Data entries
++++++++++++++++++++
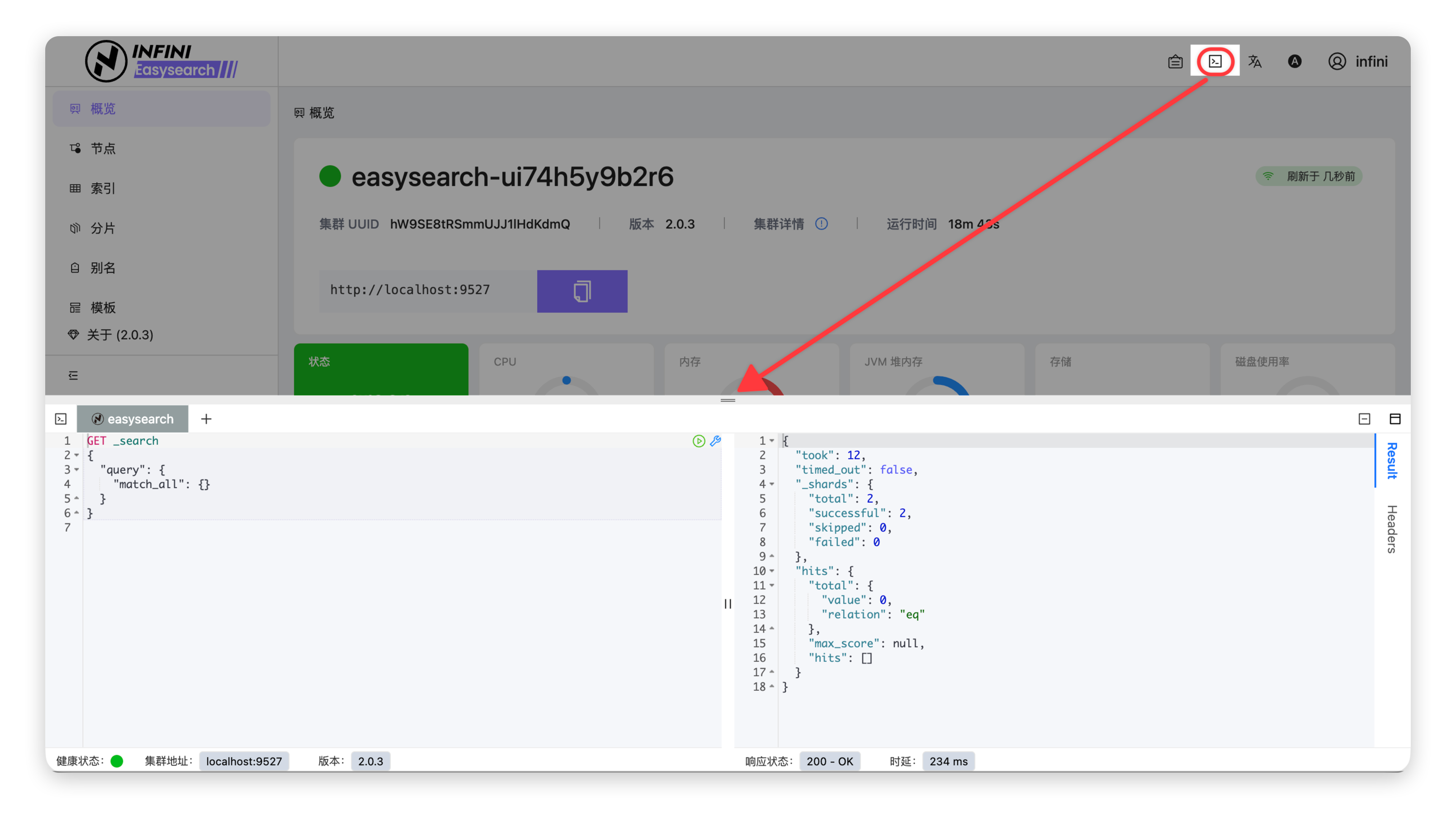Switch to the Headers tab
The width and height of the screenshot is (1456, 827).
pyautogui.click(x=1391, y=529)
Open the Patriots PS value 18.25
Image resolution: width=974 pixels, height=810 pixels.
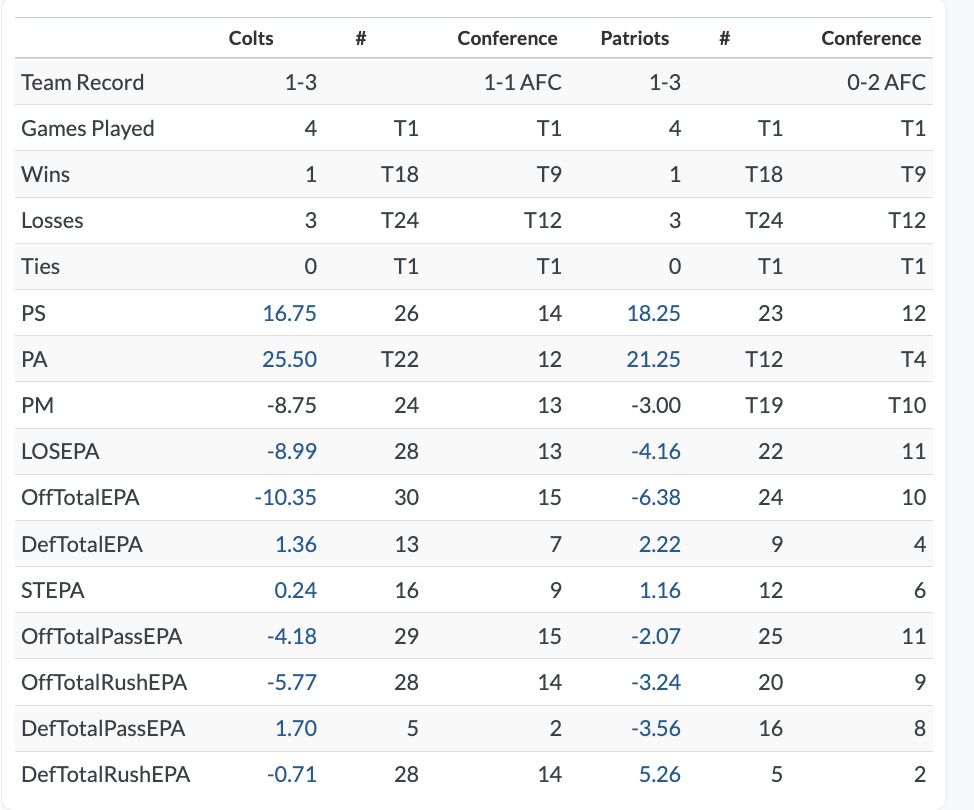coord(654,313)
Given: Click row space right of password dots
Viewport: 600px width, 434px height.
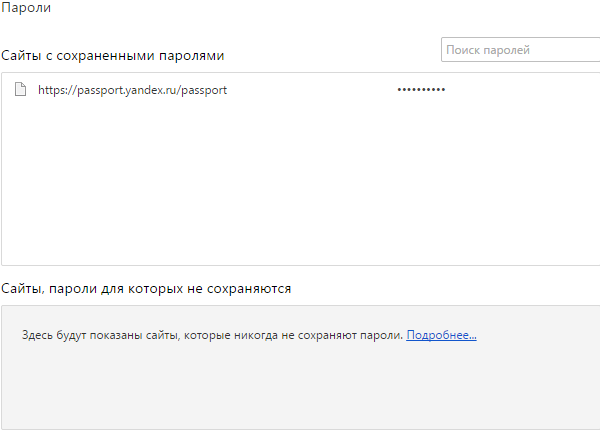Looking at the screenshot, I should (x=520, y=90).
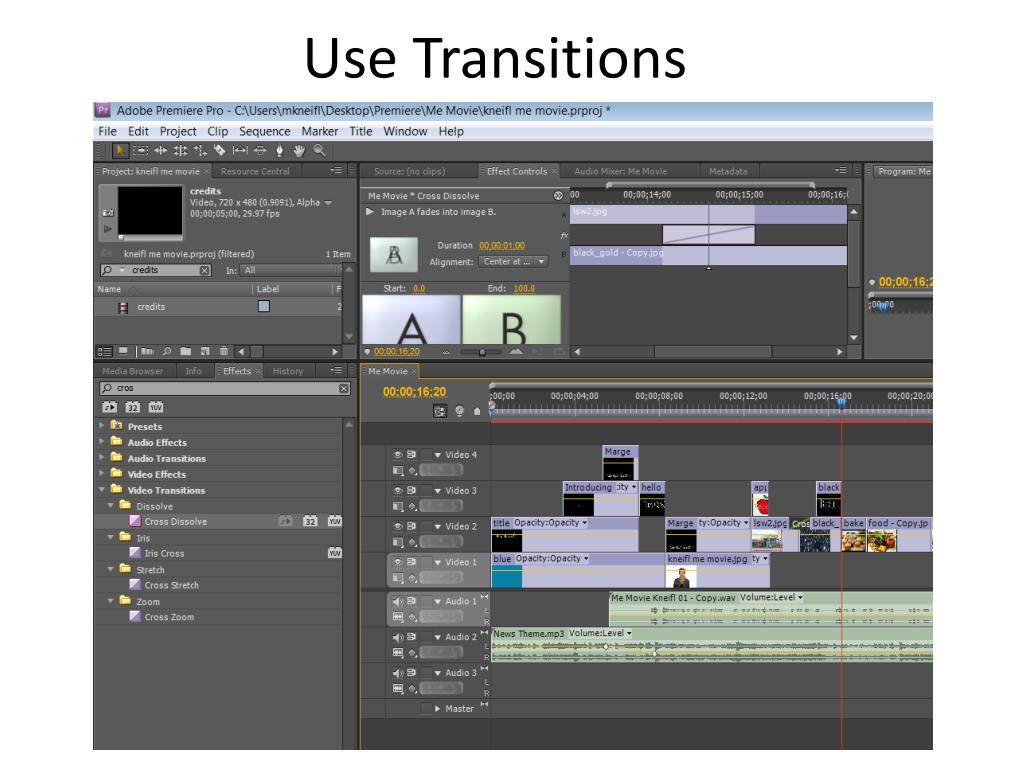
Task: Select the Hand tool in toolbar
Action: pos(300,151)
++++++++++++++++++++
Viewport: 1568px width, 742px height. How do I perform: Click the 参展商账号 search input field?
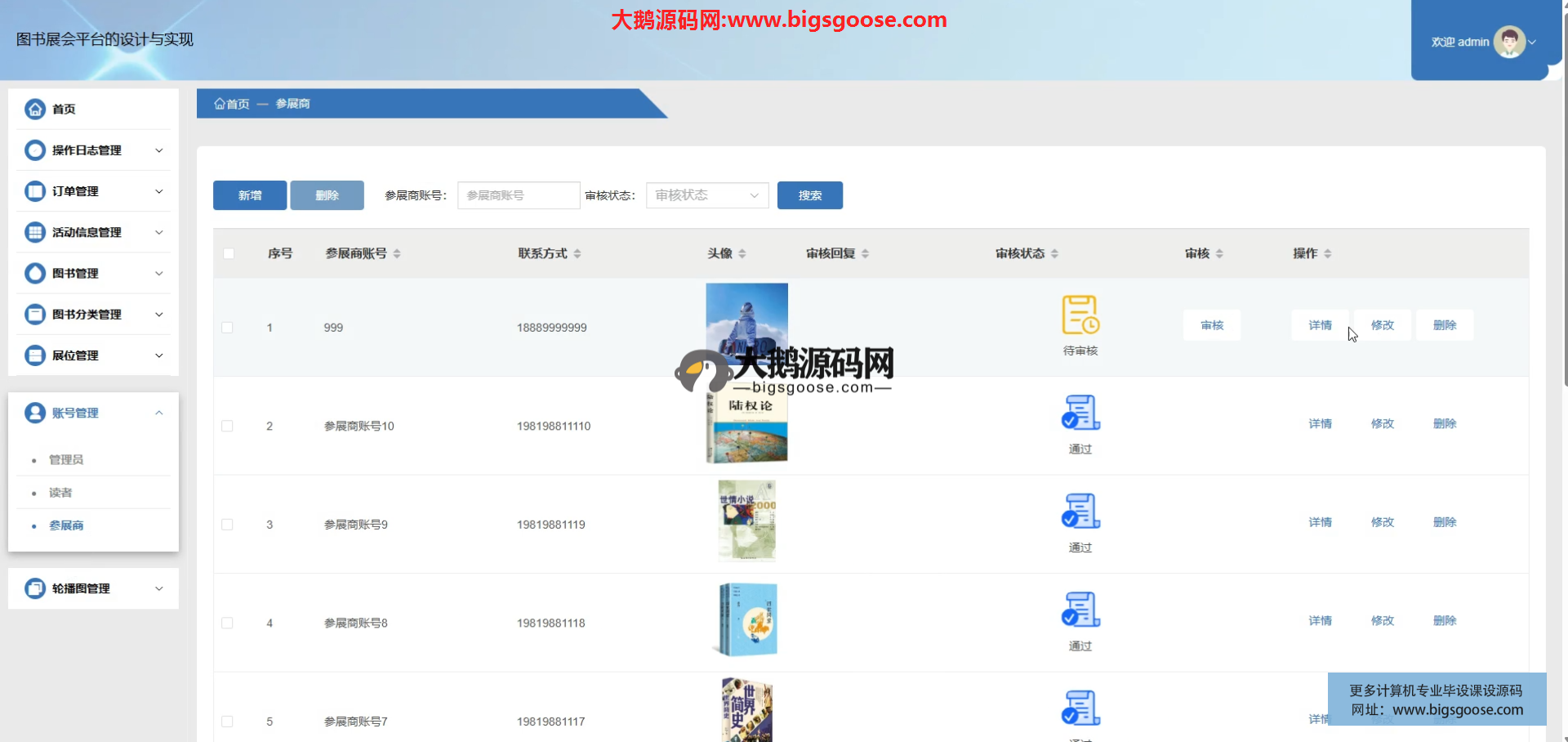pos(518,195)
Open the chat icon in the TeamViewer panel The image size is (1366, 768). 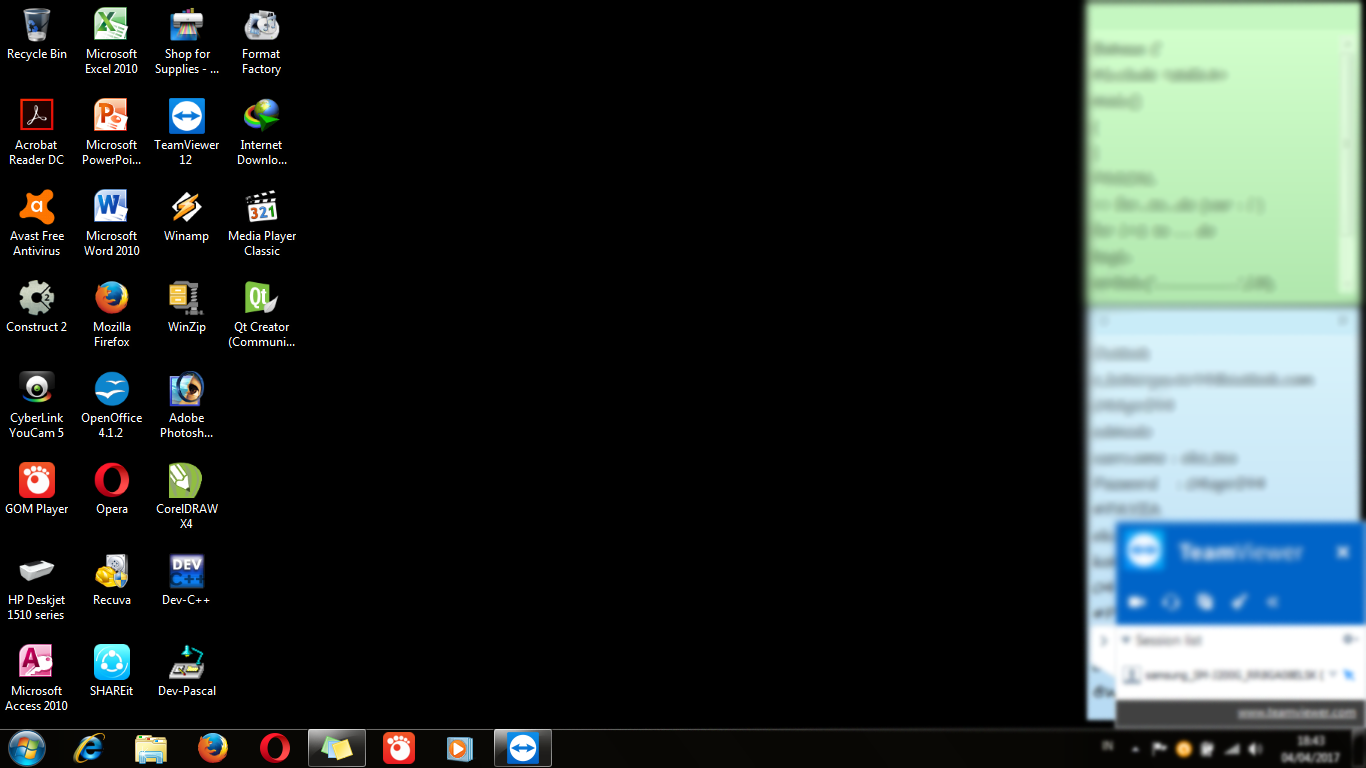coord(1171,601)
++++++++++++++++++++
The exercise
Rewrite the records in the stretch from the line containing "Switch to the Headers tab" through the line containing "Action: pos(300,151)", replacing "password dots" with "masked characters" and changing nothing else; omit the pictures from your answer.

Solution to this problem
Switch to the Headers tab
The width and height of the screenshot is (1456, 827).
pyautogui.click(x=1391, y=529)
Open the Patriots PS value 18.25
Image resolution: width=974 pixels, height=810 pixels.
coord(654,313)
Given: Click row space right of masked characters
Viewport: 600px width, 434px height.
Looking at the screenshot, I should (x=520, y=90).
Task: Select the Hand tool in toolbar
Action: pos(300,151)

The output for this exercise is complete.